Supreme Court Allows Damages for Foreign Lost Profits in Patent Infringement Case

By David Gorski / Jun 25, 2018

As a general rule, patents are instruments providing government sanctioned monopolies that are territorially bound to the issuing government.  On June 22, 2018, the U.S. Supreme Court held that damages could be recovered in an instance of a foreign use of a system that infringed on a U.S. patent.

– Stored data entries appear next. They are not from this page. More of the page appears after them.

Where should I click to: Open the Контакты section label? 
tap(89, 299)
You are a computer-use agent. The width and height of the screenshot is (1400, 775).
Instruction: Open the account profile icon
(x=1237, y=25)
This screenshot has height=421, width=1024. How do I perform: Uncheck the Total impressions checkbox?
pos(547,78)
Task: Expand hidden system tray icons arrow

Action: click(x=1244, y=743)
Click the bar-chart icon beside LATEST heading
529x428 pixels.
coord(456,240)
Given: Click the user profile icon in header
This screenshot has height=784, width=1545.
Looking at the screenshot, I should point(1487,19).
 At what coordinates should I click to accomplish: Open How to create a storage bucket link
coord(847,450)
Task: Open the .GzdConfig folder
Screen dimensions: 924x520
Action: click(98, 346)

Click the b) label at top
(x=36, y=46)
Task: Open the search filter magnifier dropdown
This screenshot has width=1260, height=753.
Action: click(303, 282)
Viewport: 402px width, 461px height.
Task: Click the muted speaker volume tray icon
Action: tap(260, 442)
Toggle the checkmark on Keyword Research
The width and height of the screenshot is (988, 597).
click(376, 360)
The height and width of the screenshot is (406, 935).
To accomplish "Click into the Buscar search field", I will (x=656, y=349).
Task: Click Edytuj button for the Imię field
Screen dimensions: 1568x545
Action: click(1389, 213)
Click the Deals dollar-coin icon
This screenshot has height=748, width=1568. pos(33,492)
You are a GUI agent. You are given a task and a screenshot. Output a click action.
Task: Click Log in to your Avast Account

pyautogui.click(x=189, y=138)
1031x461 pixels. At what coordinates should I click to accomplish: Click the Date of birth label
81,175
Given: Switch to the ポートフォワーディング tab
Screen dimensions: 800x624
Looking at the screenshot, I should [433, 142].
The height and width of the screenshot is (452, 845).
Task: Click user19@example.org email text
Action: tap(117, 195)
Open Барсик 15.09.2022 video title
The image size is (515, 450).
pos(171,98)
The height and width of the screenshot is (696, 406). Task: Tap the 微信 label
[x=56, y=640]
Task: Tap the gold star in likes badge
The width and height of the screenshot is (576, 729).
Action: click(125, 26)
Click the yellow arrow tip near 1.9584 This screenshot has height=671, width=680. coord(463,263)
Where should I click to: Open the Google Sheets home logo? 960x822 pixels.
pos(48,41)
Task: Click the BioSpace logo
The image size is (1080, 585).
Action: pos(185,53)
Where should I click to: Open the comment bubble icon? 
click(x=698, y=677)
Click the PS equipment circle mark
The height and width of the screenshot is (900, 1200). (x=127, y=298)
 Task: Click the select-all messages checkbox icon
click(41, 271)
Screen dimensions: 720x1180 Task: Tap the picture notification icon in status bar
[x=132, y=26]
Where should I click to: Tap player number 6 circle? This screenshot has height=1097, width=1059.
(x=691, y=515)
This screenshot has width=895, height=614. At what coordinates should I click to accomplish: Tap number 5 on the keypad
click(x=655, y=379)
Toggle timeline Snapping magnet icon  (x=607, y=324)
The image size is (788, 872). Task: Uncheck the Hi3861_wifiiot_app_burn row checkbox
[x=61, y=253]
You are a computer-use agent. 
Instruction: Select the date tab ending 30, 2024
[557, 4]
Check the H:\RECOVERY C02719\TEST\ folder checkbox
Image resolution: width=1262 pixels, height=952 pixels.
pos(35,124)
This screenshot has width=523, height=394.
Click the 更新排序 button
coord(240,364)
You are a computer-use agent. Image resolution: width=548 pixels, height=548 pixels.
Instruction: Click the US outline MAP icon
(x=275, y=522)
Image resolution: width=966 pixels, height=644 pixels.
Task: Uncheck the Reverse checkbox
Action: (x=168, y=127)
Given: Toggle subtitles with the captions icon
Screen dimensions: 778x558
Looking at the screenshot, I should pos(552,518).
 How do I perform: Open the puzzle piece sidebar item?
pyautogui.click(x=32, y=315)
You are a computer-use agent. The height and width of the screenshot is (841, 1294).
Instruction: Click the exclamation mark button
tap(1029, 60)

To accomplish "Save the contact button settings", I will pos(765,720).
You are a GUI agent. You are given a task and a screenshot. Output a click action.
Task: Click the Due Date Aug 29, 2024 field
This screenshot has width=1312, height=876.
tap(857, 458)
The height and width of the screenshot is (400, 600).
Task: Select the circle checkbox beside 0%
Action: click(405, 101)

In its decision in WesternGeco LLC v. Ion Geophysical Corp,1 the Supreme Court addressed the use of a patented system that was largely manufactured and later exported from the United States and operated outside the United States to the detriment of a U.S. patent owner.  Ion Geophysical Corp. (Ion) manufactured components for an ocean floor survey system within the United States and then exported the components to companies abroad.  Once abroad, the components were assembled into a system that was indistinguishable from a system patented by WesternGeco LLC.2

U.S. patent law states, in part, that it is infringing to, without authority, export 1) all or a significant number of components of a claimed invention to actively induce the combining of those components outside of the United States in a manner that would infringe if the combination had taken place within the United States3 or 2) specially made or adapted components knowing that such component is made or adapted and intending that such component will be combined outside of the United States and would infringe if the combination had taken place within the United States.4   

WesternGeco proved that, due to the use of Ion’s system abroad, it had lost 10 specific foreign survey contracts, and Ion was found liable.  Damages of $12.5 million in royalties and $93.4 million in lost profits were awarded to WesternGeco by the District Court.  The award of damages for lost profits was reversed by the Court of Appeals for the Federal Circuit due to the foreign nature of the profits.5  In reversing the Court of Appeals, the Supreme Court cited its own opinion in RJR Nabisco, Inc. v. European Community,6 stating that “‘[i]f the conduct relevant to the statute’s focus occurred in the United States, then the case involves a permissible domestic application’ of the statute ‘even if other conduct occurred abroad.’”7  The Supreme Court concluded here that “the conduct relevant to the statutory focus in this case is domestic.”8  Specifically, the action of supplying the infringing components in or from the United States is domestic and regulated by 35 U.S. 271(f)(2).9 Domestic infringing acts are subject to damages, which may be applied under 35 U.S. §284.10  Further, under §284, “damages are ‘adequate’ to compensate for infringement when they ‘place[e] [the patent owner] in as good a position as he would have been in’ if the patent had not been infringed.”11

Key Take Aways

Use of an invention abroad where one or more infringing components is exported from the United States will not avoid foreign lost profit damage awards in a U.S. federal court.
Business owners should be wary of potential infringement of U.S. patents, even when the use of an invention takes place outside of the United States when components originate in or pass through the United States.
The Supreme Court has emphasized that U.S. legal provisions do not stop at the border when it comes to making the patent owner whole as if the infringement had not occurred.


[1] WesternGeco LLC v. Ion Geophysical Corp., 558 U.S. ____ (2018).

[2] Id. at 2-3.

[3] 35 U.S.C. §271(f)(1).

[4] 35 U.S.C. §271(f)(2).

[5] WesternGeco LLC v. Ion Geophysical Corp., 791 F.3d 1340,1343 (2015).

[6] RJR Nabisco, Inc. v European Community, 579 U.S. ____ (2016).

[7] 558 U.S. ____ at 6 (2018).

[8] Id.

[9] Id. at 7.

[10] Id. at 8.

[11] Id. at 9 (citing General Motors Corp. v. Devex Corp., 461 U.S. 648, 655 (1983)).